### [Task description]
Repeat these lines word for word, beginning with the line that contains "Open the Search view icon" and stopping after the line that contains "(x=343, y=1371)".

### [Material for the task]
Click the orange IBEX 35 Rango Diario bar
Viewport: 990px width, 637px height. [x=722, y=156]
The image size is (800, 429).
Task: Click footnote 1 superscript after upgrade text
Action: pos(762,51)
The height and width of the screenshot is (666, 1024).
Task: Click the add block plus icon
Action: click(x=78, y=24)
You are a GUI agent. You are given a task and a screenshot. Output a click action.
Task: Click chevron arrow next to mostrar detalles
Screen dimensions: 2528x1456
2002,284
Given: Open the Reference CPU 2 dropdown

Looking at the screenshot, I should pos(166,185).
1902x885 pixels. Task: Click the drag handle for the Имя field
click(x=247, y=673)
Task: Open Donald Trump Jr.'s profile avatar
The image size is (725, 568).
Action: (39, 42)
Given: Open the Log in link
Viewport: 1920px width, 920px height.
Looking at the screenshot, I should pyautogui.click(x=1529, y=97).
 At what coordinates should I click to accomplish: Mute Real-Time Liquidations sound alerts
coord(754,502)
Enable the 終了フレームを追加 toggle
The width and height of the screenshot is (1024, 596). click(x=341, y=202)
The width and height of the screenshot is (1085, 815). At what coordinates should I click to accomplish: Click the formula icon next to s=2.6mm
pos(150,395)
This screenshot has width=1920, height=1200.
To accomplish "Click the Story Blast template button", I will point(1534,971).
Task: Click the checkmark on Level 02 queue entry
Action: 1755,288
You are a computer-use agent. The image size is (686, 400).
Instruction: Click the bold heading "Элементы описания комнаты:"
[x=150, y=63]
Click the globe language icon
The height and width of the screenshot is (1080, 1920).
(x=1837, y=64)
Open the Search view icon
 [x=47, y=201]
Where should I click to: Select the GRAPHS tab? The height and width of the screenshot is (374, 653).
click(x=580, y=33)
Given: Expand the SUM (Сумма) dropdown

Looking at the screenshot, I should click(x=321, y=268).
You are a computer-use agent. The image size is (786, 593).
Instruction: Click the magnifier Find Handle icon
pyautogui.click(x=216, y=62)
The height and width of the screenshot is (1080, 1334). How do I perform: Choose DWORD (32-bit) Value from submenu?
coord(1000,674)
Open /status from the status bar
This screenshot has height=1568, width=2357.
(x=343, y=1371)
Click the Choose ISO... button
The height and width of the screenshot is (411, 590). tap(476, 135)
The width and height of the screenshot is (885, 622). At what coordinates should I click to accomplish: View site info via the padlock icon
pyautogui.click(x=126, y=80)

### [Task solution]
Open the Search view icon
 [x=47, y=201]
Where should I click to: Select the GRAPHS tab? The height and width of the screenshot is (374, 653).
click(x=580, y=33)
Given: Expand the SUM (Сумма) dropdown

Looking at the screenshot, I should click(x=321, y=268).
You are a computer-use agent. The image size is (786, 593).
Instruction: Click the magnifier Find Handle icon
pyautogui.click(x=216, y=62)
The height and width of the screenshot is (1080, 1334). How do I perform: Choose DWORD (32-bit) Value from submenu?
coord(1000,674)
Open /status from the status bar
This screenshot has height=1568, width=2357.
(x=343, y=1371)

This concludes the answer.